┏━━

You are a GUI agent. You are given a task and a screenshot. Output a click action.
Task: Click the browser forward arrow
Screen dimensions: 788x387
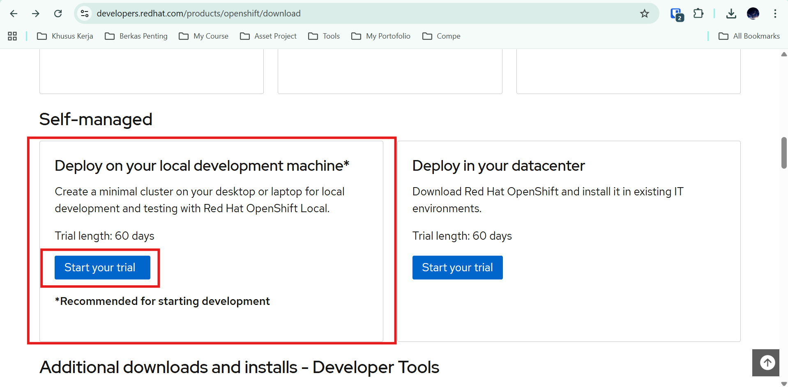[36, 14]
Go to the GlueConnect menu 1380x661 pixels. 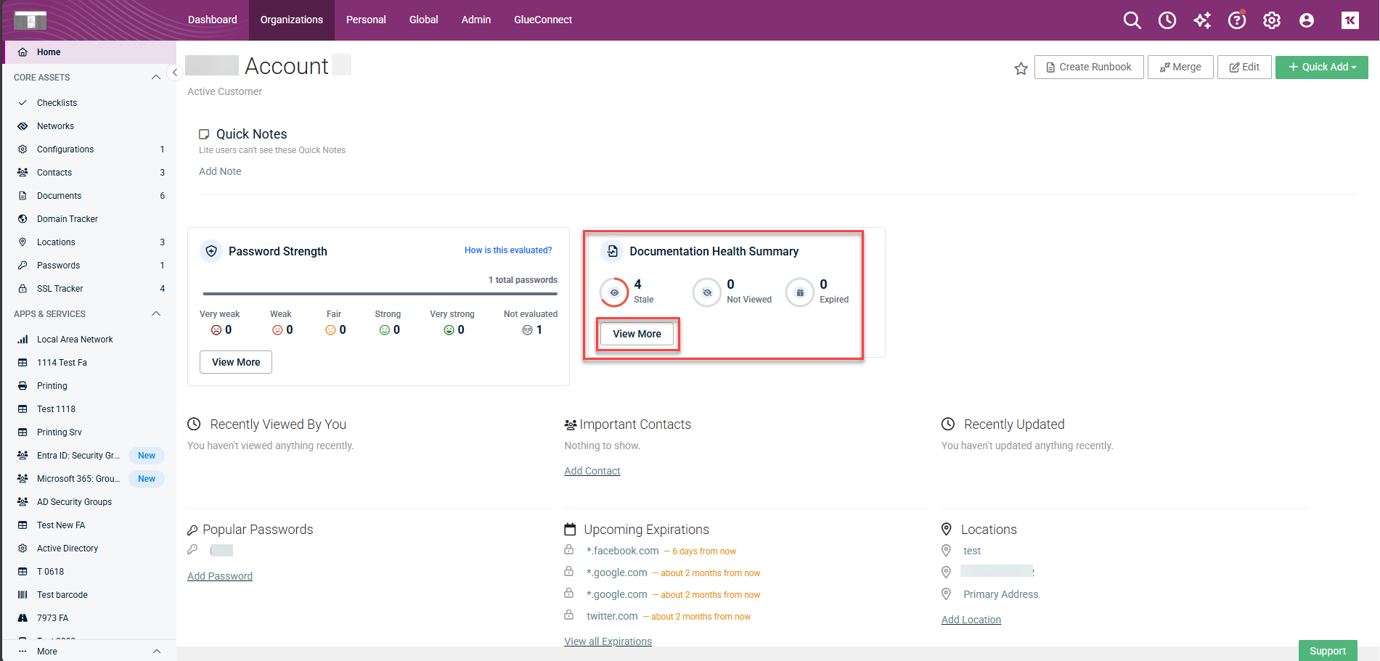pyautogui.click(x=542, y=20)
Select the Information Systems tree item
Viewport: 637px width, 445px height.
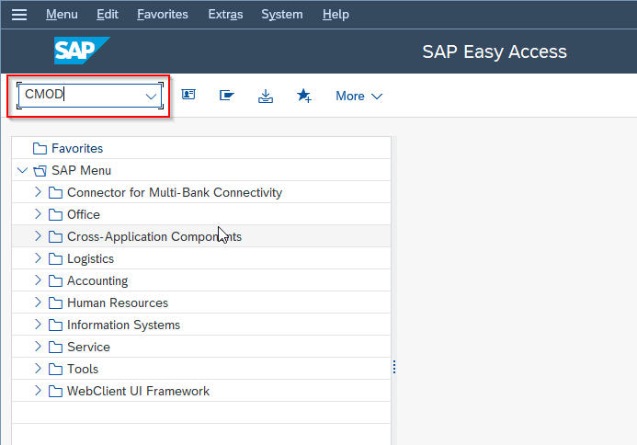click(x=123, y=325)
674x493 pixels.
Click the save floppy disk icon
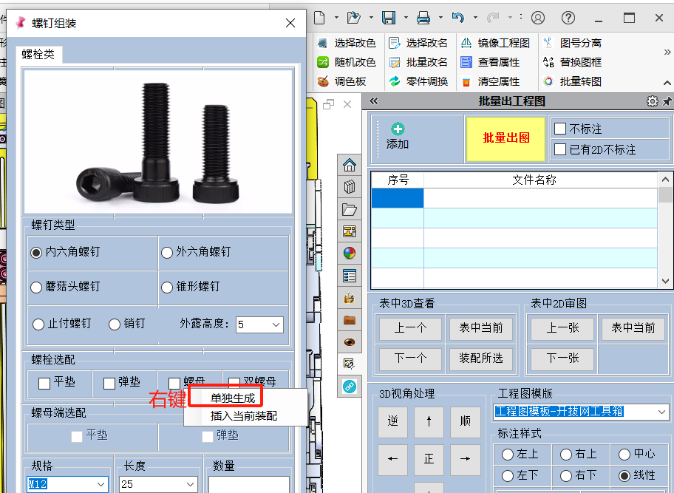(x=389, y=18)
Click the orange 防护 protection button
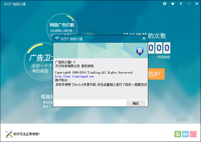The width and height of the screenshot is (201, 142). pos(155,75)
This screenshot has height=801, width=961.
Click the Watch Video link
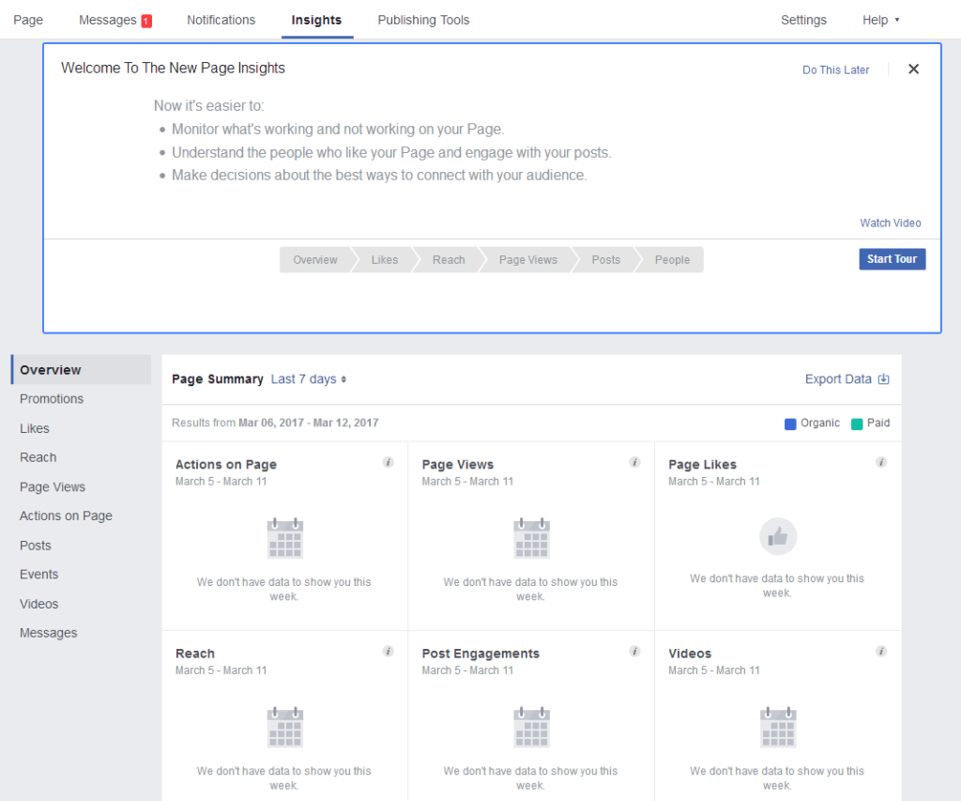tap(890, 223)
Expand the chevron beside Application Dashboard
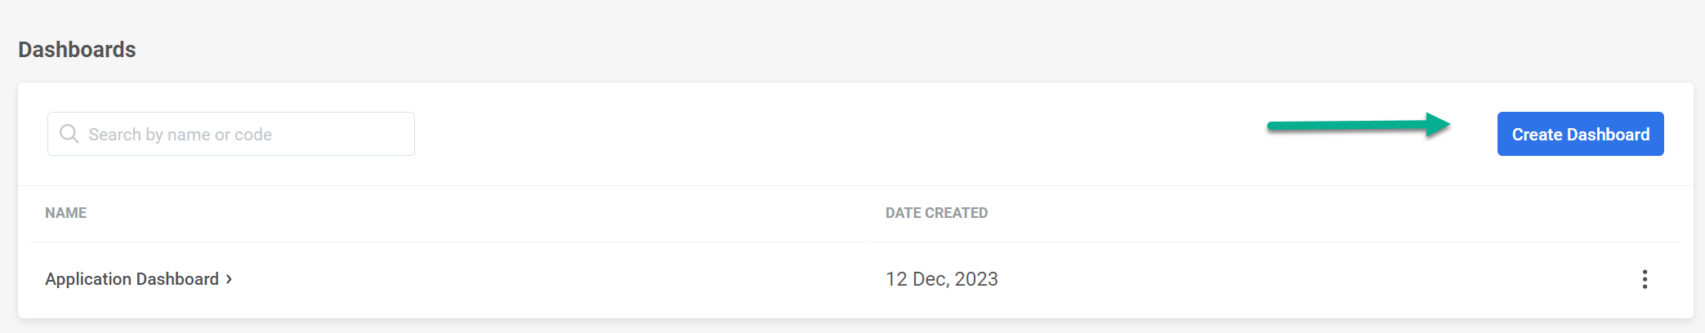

┗━━

WORK TO BE COMPLETED:
Reproduce word for word the lines from the one containing "Click the orange 防护 protection button" through the end of the data, both ends kept. Drop the pictures.

COMPLETED EXERCISE:
Click the orange 防护 protection button
The width and height of the screenshot is (201, 142). pos(155,75)
This screenshot has height=801, width=961.
Click the Watch Video link
tap(890, 223)
Expand the chevron beside Application Dashboard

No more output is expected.